Home Special Reports Tax Us More To Aid Global Recovery, “Millionaire Patriots” Urge World Governments

Tax Us More To Aid Global Recovery, “Millionaire Patriots” Urge World Governments

by Vincent Gasana
10:23 am

As the World Economic Forum (WEF) prepares for its annual meeting in the Swiss mountain resort of Davos, which this year is to be held virtually, a group of some of the world’s wealthiest individuals, have called on governments of the world, to meet the global financial challenges, by taxing the wealthiest more.

The group calling itself, “patriot millionaires”, perhaps a modest title, since some of them are billionaires, wrote an open letter to British chancellor of the exchequer, Britain’s finance minister, Rishi Sunak, urging him to get the rich to pay their fair share of taxation.

“We understand the immense pressure on the treasury to deal with crises, both present and future – from inequality, to Covid, to climate change. We know there will be high expectations for you to find the money needed. We know where you can find that money – tax wealth holders like us” read the letter.

Signed by over a hundred of some of mostly Britain’s wealthiest individuals, but which includes some Americans, it goes on to say that the group is aware that the rich have got even richer, as the world has struggled under the economic effects of Covid-19. And they point out, they are well aware that they do not pay their fare share of tax.

“The cost of recovery cannot fall on the young and or on those with lower incomes. There are many of us – people with wealth – who will support a more progressive system of taxation, and we are urge you to do the same.”

Wealthy individuals who are concerned about rising inequality is of course nothing new, and the open letter is not about to change the nature of capitalism.

Many of the world’s wealthy go to enormous lengths to use perfectly legal means to avoid paying taxes, including keeping of their earnings in tax havens, out of reach of national treasuries.
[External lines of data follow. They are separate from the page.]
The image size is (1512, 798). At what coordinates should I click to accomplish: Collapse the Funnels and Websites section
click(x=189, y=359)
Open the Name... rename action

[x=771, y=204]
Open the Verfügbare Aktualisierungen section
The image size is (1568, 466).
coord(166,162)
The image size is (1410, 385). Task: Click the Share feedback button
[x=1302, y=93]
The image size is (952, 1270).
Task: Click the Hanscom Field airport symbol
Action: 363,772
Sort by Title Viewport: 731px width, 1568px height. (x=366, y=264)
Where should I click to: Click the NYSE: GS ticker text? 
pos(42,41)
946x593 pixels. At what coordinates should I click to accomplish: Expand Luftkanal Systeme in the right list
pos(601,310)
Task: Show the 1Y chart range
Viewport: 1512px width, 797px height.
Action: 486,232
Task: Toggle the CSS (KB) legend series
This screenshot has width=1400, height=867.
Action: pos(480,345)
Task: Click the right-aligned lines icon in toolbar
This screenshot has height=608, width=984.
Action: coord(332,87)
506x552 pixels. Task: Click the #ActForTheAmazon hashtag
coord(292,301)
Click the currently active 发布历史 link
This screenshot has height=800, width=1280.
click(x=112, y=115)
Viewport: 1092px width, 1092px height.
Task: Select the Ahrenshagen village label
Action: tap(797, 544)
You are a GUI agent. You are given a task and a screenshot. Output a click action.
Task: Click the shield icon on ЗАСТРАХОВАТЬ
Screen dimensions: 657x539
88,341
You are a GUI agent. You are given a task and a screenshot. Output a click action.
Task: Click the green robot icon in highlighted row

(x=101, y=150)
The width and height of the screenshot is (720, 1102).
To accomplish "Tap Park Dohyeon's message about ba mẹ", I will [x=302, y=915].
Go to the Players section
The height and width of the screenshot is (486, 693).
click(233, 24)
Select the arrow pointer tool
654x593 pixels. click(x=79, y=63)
This is unlikely to change anytime soon.

Nevertheless, the letter, does have a political sting in the tail.

While politicians, in particular those on the right wing of the political spectrum, are raising taxes on the lowest earners, as a way of shoring up public finances, the wealthiest 1% escape their fair burden of taxation, in a system that usually favours them.

In Britain, the Chancellor is preparing a rise in National Insurance, or National Insurance contributions (NI), a tax on earnings for employees and employers alike. The wealthiest, who ironically include the Chancellor himself, from the wealth he built as a banker and fund manager, before entering politics, will be least affected by the rise.

Hill fellow millionaires are now calling on him to leave the NI as it is, and instead levy a progressive wealth tax on the wealthiest, like himself. He is unlikely to heed their call.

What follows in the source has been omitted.